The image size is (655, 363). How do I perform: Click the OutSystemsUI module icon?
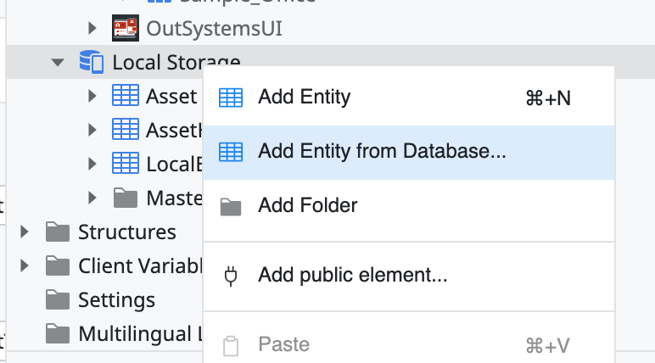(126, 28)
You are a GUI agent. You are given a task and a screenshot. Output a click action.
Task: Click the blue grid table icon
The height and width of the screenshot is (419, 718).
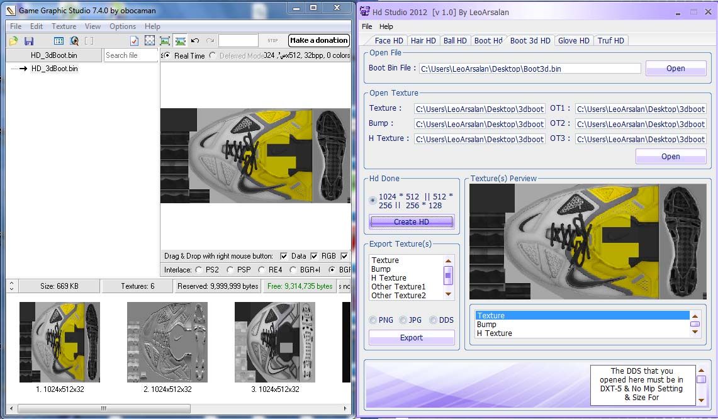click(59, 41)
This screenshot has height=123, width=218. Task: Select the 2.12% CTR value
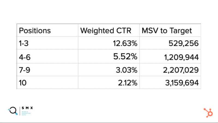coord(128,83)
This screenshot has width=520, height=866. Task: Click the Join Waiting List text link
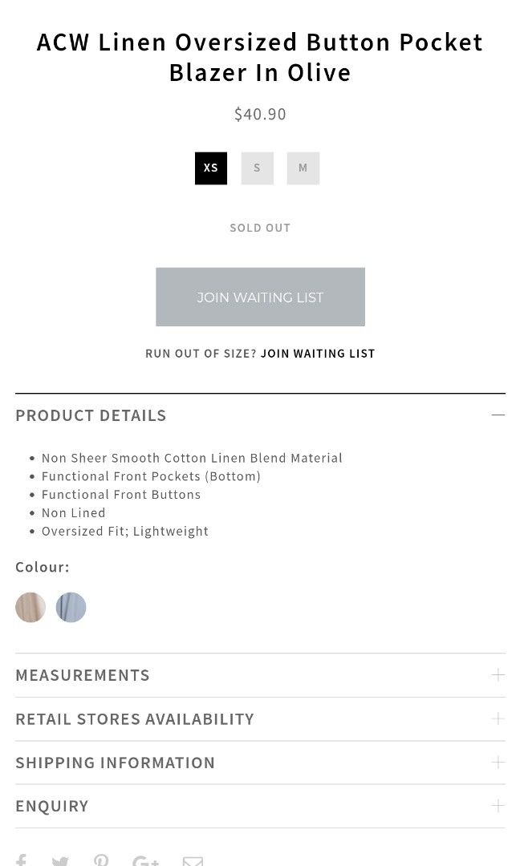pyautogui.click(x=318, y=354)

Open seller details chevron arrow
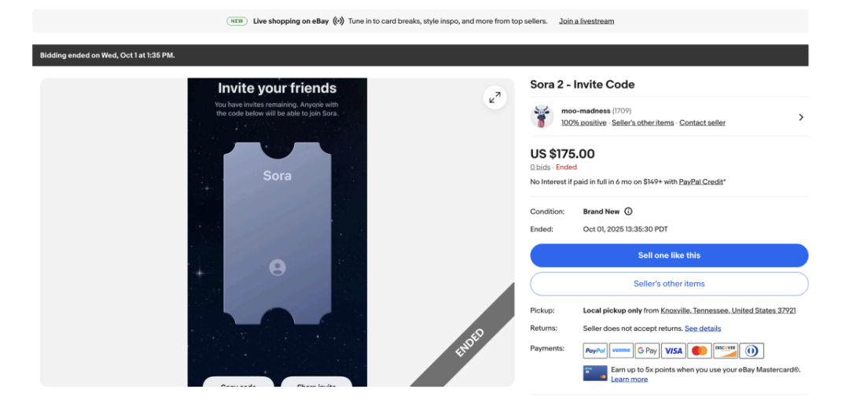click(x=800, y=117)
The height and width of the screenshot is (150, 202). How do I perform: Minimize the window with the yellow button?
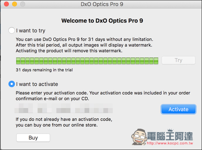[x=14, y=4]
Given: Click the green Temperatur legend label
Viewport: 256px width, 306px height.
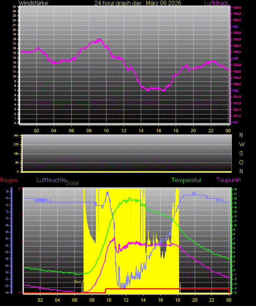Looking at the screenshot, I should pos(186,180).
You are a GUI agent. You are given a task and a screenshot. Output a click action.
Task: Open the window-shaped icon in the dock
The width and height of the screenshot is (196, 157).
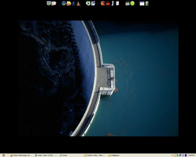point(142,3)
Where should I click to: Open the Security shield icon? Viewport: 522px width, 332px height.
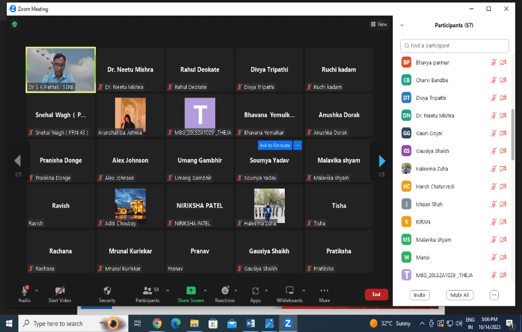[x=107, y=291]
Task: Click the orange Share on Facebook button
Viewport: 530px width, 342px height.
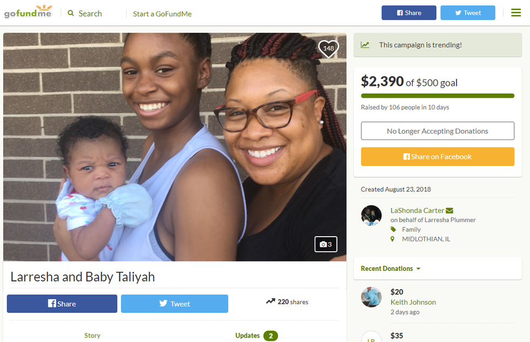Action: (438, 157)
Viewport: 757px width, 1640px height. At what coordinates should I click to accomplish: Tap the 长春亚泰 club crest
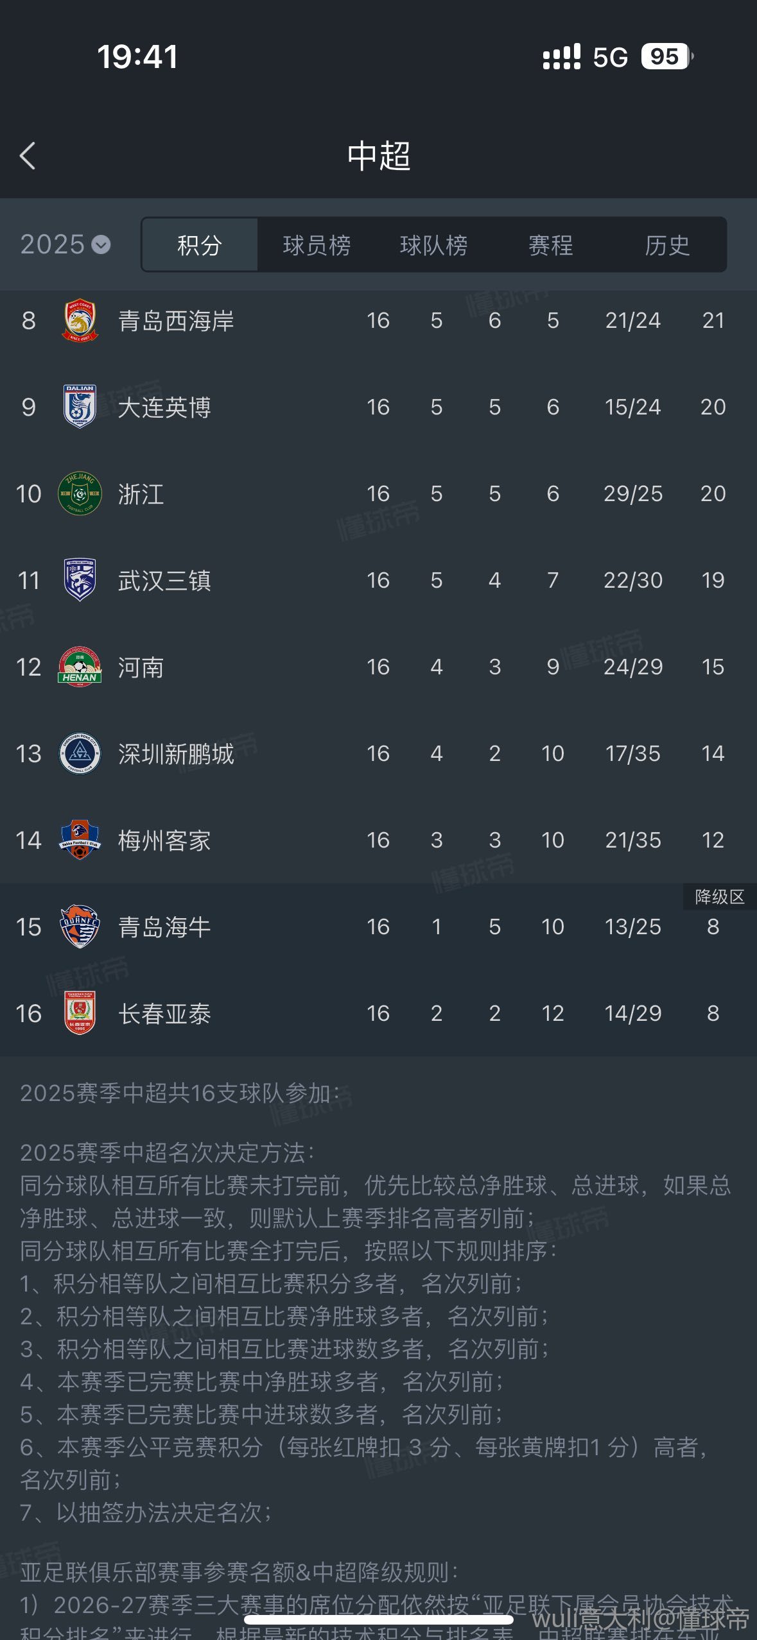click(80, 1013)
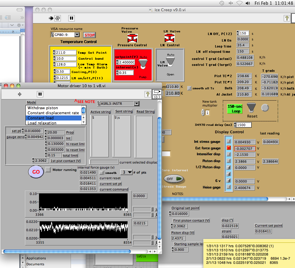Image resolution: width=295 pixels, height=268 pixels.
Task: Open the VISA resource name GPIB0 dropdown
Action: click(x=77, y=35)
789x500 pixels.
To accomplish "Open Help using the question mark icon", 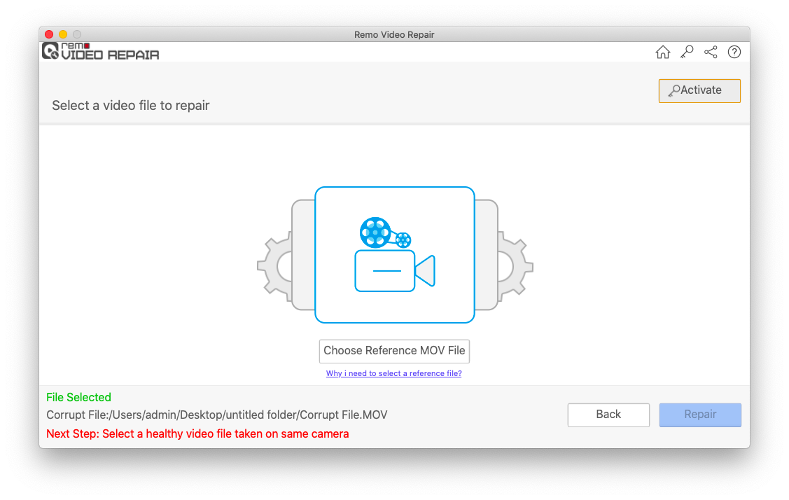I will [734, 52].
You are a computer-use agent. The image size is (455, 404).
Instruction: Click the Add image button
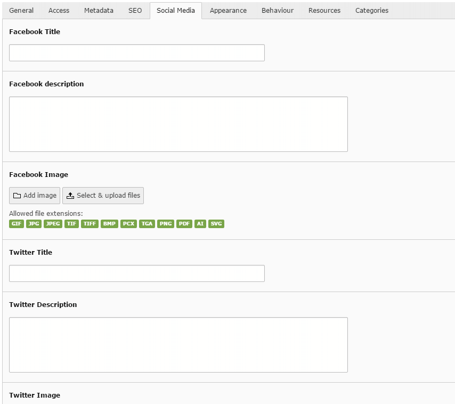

> _Exercise description_
Without the pictures, give again exactly the lines above starting at the line containing "This screenshot has height=123, width=218." and ending at the line containing "789x500 pixels.".

> _Result_
This screenshot has height=123, width=218. Task: Select the 2.12% CTR value
coord(128,83)
This screenshot has width=520, height=866. Task: Click the Join Waiting List text link
pyautogui.click(x=318, y=354)

Open seller details chevron arrow
click(x=800, y=117)
The height and width of the screenshot is (150, 202). How do I perform: Minimize the window with the yellow button?
[x=14, y=4]
Given: Click the green Temperatur legend label
Viewport: 256px width, 306px height.
Looking at the screenshot, I should pos(186,180).
You are a GUI agent. You are given a task and a screenshot. Output a click action.
Task: Open the window-shaped icon in the dock
The width and height of the screenshot is (196, 157).
point(142,3)
Where should I click to: Open the Security shield icon? Viewport: 522px width, 332px height.
[x=107, y=291]
Task: Click the orange Share on Facebook button
Viewport: 530px width, 342px height.
Action: (438, 157)
Viewport: 757px width, 1640px height. At what coordinates should I click to accomplish: Tap the 长春亚泰 club crest
click(80, 1013)
Image resolution: width=295 pixels, height=268 pixels.
Task: Open the VISA resource name GPIB0 dropdown
Action: click(x=77, y=35)
789x500 pixels.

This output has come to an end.